= I Know Where I've Been =

2002 song from the musical Hairspray

"I Know Where I've Been" is a gospel-style, soul song from the 2002 musical Hairspray, performed by "Motormouth" Maybelle as she leads a protest for racial equality through the streets of Baltimore.

==Critical reception==
The song is regarded by critics as the most serious in the production, examining themes of past struggle and future resolution. It received acclaim from audiences and critics alike. Reviewing a stage version, Broadway World wrote "When the fabulous Arthella Williams' "Maybelle" brings down the house with the show's one genuinely serious song "I Know Where I've Been," the audience is already being prepped for a standing ovation." In other stage musical reviews, CurtainUp notes "Inga Ballard as "Motormouth" Maybelle, stops the show with "I Know Where I've Been", while MD Theatre Guide writes "Aaliyah Dixon's voice soared to phenomenal heights in the tearjerker, "I Know Where I've Been" drawing the audience to roaring applause". Catholic News explains "Maybelle's stirring civil rights number -- "I Know Where I've Been"—is sung during a torch-lit protest march to the TV station and provides the film's most serious, genuinely moving sequence."
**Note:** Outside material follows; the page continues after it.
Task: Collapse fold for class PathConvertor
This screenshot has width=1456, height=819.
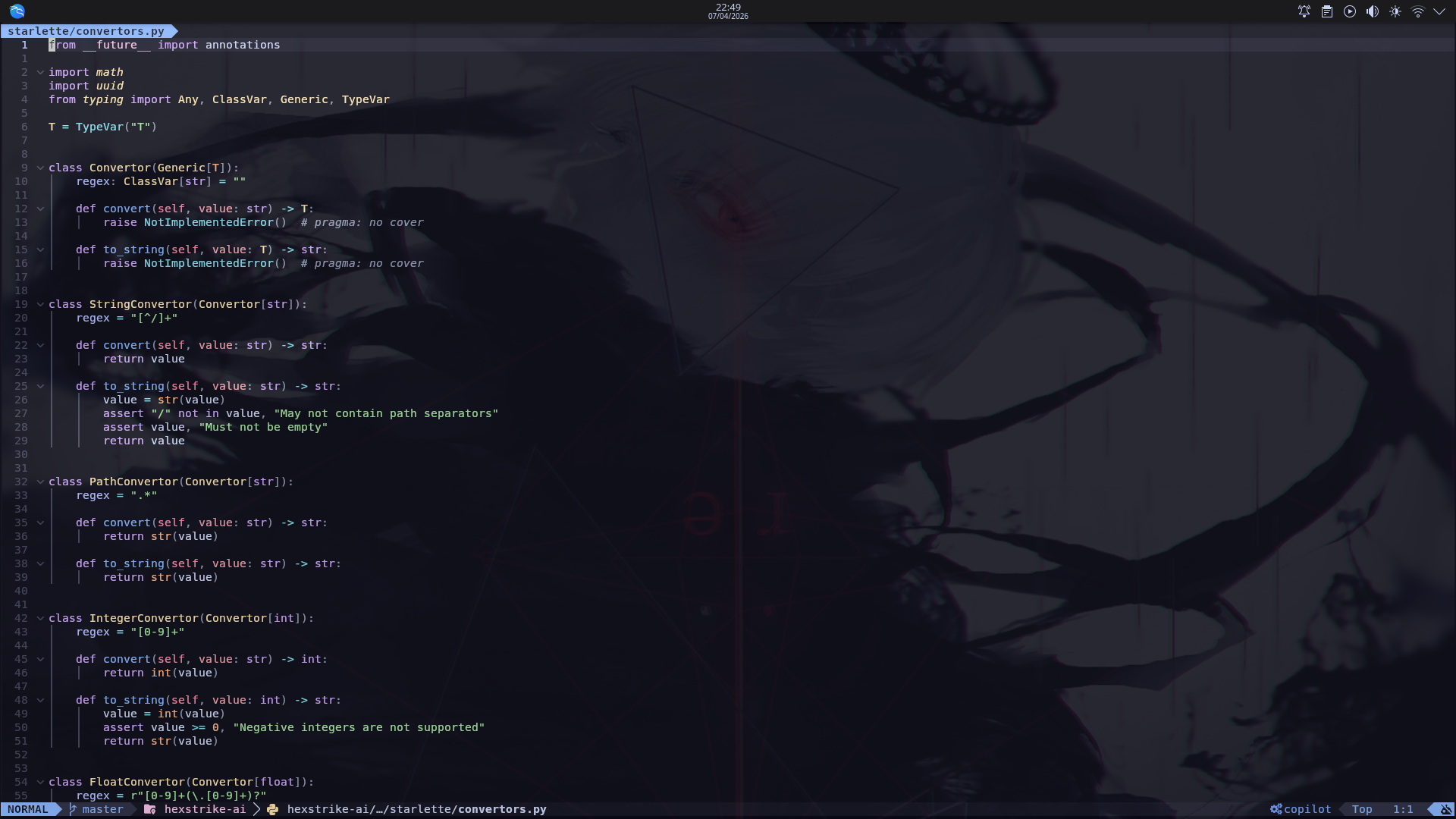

RationalMusic wrote "The song "I Know Where I've Been" is very pretty, but its slow and serious tone is jarring after the frivolity of the rest of the score. Also, is there some unwritten rule that says that if a show has black characters, they have to sing a gospel-style or religious song? " It has been described as "anthemic", "a power ballad about the struggles of racism", "one of the film's true highlights", and the "rousing, showstopper act two song". VeniceStage writes "Despite all the fun and fluff of hairspray, that message of tolerance and acceptance is one that hits home without preachiness." SparksUnderland wrote "The soul gospel filled number, 'I Know Where I've Been', seemed to raise the hairs on the back of my neck along with every other audience member there." A series of reviews compiled by NMST described the song as "soulful", a "powerful gospel-like blues ballad", "spiritual", "dramatic", and "knockout anthem".